Among those angry with Lawrence, the vast majority can vent their feelings without threatening him as the morons have done. Had he ruled any differently, there is no guarantee at all a blundering Springbok side would have won, that the Wallabies - with a run of wins against South Africa - would not have adapted better.
The trouble with rugby is this: it is tailormade for excuse-wielding fans, players and coaches. The game is a tangled mess of subjectivity guided by a rulebook the size of a small truck, under the administration of referees who are on career paths, and watched by a lot of us stupefied by that dominating part of the game where Greco Roman wrestling meets the latter stages of a beer festival.
Rugby has always required players to adapt to the referee and try to deceive him - that's what rugby is. Yet professionalism - or the desire to protect careers and reputations - finds the losers, usually, calling for levels of precision and consistency from referees that are unobtainable. When it comes to ruck and mauls, one man's gate is another man's side entrance, or a champion a "cheat".
Much of rugby is a frustrating shambles and always will be, yet referees are now forced to hammer offences for fear of being yellow-carded by their bosses and having their safety threatened by nutters on the internet.
As for Lawrence, his path is downwards, especially after vilifying himself. For unknown reasons, Lawrence not only approached what became a brilliantly tense quarter-final under the strange notion that he would control it in a "less technical" manner, but has also chosen to retrospectively reveal his mad plan to the world. Now he can't be risked in South Africa, apparently, for safety reasons.
Lawrence appears a most unnatural referee, but then again most of the modern lot do because they are non-playing career opportunists who are trained that way. Retiring players who may have more clues are hardly lining up to batter other players with the very sub-clauses which shackled their own careers. But Lawrence ain't no cheat, as those deranged bile-spitters allege.
I recall the nail-biting quarter-final in completely different terms. A match now stamped with infamy actually featured one of the truly great openside performances by the Australian David Pocock while the Springboks were exposed as a brittle, stupid side overly hampered once their own superb fetcher Heinrich Brussow was forced off. (There are steel pylons with more dexterity than the over-hyped No8 Pierre Spies.) The tension at the ground was wonderful.

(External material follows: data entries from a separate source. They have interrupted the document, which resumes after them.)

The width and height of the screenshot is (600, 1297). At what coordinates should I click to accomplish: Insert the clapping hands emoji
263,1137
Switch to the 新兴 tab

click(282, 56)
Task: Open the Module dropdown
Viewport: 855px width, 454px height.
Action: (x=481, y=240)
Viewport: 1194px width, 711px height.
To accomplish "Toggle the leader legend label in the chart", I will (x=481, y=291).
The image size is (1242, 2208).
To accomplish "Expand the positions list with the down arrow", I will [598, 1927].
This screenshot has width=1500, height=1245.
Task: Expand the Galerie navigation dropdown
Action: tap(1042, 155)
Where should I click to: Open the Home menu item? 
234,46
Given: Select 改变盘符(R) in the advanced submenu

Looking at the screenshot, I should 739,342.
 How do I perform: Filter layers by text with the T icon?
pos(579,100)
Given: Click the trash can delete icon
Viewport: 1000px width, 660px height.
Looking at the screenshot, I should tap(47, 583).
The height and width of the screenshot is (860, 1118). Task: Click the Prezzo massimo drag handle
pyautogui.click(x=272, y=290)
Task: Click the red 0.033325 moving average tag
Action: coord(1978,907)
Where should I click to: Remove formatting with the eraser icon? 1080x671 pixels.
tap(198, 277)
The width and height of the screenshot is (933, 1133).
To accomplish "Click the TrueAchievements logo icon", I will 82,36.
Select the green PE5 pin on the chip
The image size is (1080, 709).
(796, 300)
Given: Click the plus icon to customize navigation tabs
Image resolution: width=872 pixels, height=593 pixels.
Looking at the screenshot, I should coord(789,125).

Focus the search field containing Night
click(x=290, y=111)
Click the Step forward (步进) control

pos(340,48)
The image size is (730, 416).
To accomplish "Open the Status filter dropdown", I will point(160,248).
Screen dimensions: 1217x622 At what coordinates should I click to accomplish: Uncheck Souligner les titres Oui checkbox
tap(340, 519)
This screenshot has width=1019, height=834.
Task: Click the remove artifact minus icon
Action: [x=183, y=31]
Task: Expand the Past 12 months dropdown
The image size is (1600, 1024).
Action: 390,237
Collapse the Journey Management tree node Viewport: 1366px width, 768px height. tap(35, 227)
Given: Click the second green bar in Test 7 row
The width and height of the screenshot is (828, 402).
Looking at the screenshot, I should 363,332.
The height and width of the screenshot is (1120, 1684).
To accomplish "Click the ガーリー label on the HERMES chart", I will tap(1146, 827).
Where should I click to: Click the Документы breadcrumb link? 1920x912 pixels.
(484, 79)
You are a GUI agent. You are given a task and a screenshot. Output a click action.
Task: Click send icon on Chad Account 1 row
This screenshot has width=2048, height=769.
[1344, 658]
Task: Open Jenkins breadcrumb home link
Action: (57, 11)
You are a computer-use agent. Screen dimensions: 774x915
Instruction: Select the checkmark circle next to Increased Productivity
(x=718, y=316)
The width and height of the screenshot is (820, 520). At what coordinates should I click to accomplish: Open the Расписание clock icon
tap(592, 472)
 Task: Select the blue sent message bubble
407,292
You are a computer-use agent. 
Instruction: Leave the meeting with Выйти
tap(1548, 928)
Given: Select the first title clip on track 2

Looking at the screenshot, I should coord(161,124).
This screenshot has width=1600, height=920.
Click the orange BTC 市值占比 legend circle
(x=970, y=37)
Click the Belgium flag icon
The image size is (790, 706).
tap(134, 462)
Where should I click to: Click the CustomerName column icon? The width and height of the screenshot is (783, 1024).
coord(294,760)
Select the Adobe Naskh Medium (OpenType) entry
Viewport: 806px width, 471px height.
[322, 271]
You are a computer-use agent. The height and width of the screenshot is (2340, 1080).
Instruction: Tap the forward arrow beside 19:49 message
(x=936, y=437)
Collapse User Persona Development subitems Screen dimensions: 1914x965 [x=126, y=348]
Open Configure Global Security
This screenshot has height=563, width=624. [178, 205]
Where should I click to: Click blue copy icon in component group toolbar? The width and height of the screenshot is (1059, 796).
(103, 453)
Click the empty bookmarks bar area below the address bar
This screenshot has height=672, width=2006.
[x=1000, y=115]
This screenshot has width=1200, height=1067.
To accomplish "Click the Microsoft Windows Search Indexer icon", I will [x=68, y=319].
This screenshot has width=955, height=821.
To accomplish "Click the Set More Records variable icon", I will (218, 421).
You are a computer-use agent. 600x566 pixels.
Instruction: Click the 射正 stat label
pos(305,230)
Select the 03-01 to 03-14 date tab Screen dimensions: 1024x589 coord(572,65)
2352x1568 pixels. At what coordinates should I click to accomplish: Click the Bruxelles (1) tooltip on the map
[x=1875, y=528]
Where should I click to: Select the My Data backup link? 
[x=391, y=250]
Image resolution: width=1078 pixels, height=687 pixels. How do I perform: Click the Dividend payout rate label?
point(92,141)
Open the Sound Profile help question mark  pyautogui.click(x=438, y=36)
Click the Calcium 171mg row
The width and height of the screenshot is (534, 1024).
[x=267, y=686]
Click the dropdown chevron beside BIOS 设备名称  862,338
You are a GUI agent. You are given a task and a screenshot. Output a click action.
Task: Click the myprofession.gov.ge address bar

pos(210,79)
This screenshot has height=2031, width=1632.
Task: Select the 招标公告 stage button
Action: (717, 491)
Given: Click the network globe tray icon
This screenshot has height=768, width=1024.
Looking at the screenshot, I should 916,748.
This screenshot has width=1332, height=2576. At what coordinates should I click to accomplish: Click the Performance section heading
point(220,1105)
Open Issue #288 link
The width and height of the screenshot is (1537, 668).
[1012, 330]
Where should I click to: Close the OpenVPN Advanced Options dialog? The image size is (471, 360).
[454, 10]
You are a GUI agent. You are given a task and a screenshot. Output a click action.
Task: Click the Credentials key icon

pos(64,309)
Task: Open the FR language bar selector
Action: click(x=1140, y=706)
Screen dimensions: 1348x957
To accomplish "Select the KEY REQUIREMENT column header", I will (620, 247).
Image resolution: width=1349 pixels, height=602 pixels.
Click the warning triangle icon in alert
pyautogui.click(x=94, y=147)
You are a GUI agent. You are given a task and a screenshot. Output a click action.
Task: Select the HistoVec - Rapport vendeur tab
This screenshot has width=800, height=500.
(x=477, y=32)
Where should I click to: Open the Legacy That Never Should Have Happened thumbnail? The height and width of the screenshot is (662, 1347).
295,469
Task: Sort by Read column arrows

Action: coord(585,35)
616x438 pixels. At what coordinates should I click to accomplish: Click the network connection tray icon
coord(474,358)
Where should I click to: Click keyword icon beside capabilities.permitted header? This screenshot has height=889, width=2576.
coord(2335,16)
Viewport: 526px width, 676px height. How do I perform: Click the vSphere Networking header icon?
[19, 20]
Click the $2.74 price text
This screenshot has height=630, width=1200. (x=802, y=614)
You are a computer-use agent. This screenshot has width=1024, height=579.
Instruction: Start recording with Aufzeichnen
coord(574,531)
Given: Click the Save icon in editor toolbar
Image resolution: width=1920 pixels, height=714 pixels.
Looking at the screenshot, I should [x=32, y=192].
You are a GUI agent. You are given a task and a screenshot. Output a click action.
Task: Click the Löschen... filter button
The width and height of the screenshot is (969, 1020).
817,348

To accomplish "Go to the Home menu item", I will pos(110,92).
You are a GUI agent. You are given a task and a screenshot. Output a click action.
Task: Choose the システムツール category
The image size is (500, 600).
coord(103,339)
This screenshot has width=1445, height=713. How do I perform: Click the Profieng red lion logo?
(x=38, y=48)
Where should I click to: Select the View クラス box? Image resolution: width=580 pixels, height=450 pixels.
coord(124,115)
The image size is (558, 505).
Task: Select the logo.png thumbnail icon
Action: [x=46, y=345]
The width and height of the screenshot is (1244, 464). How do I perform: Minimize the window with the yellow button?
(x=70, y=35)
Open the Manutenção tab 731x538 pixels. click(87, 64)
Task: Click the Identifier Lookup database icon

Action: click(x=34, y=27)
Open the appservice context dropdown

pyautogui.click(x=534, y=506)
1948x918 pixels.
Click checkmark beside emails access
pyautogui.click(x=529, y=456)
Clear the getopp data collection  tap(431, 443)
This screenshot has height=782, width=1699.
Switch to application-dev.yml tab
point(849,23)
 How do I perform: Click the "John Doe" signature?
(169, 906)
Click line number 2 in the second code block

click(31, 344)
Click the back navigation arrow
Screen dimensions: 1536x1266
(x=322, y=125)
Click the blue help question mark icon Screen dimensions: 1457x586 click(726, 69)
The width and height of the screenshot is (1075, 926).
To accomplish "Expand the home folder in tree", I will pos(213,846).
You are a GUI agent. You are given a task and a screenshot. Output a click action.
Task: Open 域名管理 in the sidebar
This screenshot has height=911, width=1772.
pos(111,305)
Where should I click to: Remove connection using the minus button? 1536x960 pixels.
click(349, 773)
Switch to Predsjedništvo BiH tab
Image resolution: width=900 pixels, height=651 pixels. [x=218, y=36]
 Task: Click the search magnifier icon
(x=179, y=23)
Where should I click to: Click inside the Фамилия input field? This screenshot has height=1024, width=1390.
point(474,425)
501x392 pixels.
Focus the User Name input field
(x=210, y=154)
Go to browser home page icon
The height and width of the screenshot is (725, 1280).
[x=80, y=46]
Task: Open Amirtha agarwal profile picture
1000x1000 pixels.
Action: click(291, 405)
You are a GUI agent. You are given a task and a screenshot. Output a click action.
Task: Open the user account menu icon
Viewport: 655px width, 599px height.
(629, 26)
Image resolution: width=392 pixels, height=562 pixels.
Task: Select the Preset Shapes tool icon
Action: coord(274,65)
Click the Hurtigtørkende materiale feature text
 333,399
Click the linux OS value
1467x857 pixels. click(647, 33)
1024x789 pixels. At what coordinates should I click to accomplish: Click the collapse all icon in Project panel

I do seem to recall, fondly, that the veteran Springbok lock Victor Matfield shook Lawrence's hand immediately the game ended.
Less appealingly, the warhorse captain John Smit later made a derogatory comment about the referee. Smit was part of the problem, his status keeping out the world's top strongman hooker Bismarck du Plessis. You won't find Smit admitting to his late-career failings, and he found a convenient smokescreen named Bryce Lawrence. They say you can't teach an old dog new tricks, but old dogs have enough tricks of their own.
Wells 'shocker'
New Zealand cricket will have to do better than this if they want to surprise most of us.
"Shock inclusion" screamed a headline, the story revealing that an Otago cricketer named Sam Wells will join the long list of people who have played cricket for this country.
If you own a bat and can get around sight unaided by a specially trained pooch then you are a chance to play for the New Zealand cricket side. Anyone already employed in one of our six Plunket Shield squads can feel aggrieved if they don't get a call-up.
The Dalai Lama would rate as a shock selection for the New Zealand cricket side, but not Sam Wells. The moment he donned those whites for Otago, he became a reasonable certainty.
Good on ya, ClarkeEmployee of the week ... is the Australian cricket captain Michael Clarke, for resisting the bureaucratic schemes to enforce a rotation selection system for his bowlers based on an injury-prevention formula. Long may strong captains keep the number-crunchers and pencil-pushers at bay, thus giving sport a chance of remaining a human experience.
Remarkable survivor Arsene Wenger is an anomaly in the brutal atmosphere of English Premier League soccer. His employers at Arsenal are incredibly loyal to their once champion manager, even though his development and playing tactics are no longer up to the standards required of a major club with European aspirations. I doubt even Manchester United maestro Sir Alex Ferguson would have survived Wenger's run of relative failure. Wenger also gets a wonderful ride in the press - I can't verify this, but have been told he is a top source of inside information for the big newspapers.